» **What is being asked**: Among the entries below, one stretch runs from the line that contains "IT 🇮🇹 (1136, 52)" through the line that contains "Per il lavoro (662, 52)". Repeat that stretch exactly, ends included, and only that.

-------- Provided data

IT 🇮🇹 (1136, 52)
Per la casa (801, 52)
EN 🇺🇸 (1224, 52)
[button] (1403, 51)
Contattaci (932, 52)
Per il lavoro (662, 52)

----------------
-------- Provided data

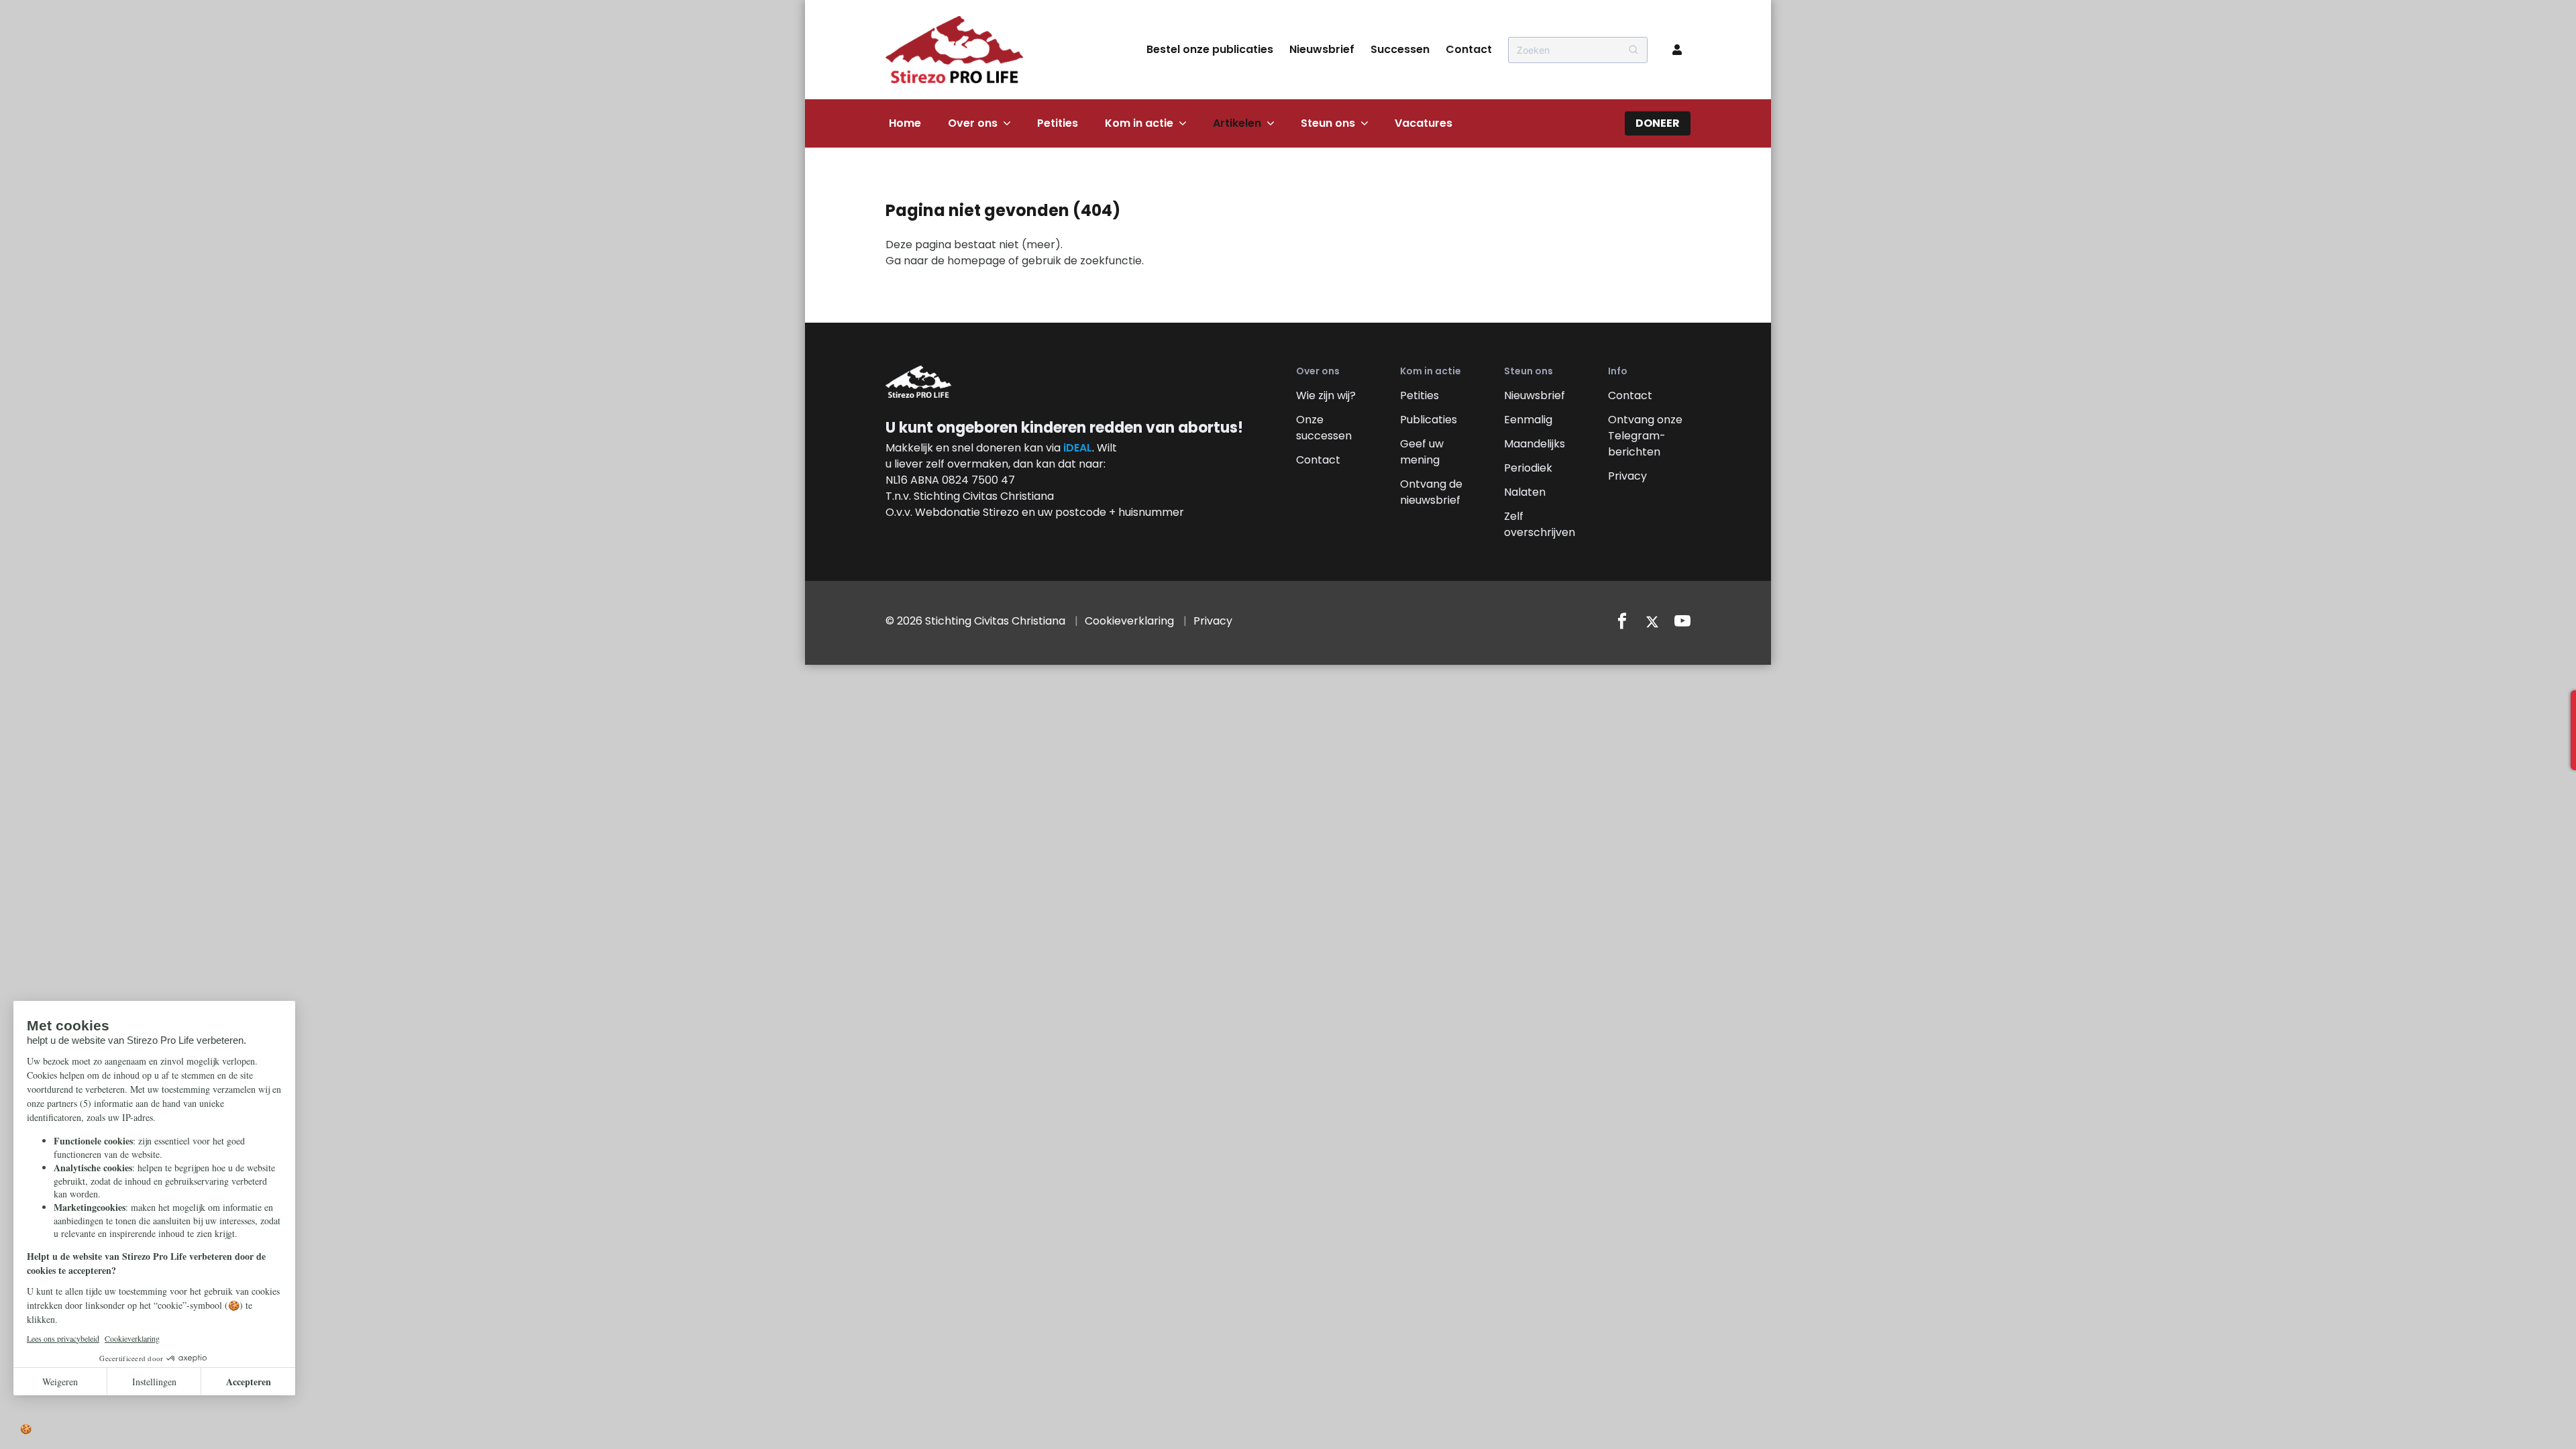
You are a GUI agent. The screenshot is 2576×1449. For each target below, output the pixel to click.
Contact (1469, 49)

----------------

» **Solution to the exercise**:
IT 🇮🇹 (1136, 52)
Per la casa (801, 52)
EN 🇺🇸 (1224, 52)
[button] (1403, 51)
Contattaci (932, 52)
Per il lavoro (662, 52)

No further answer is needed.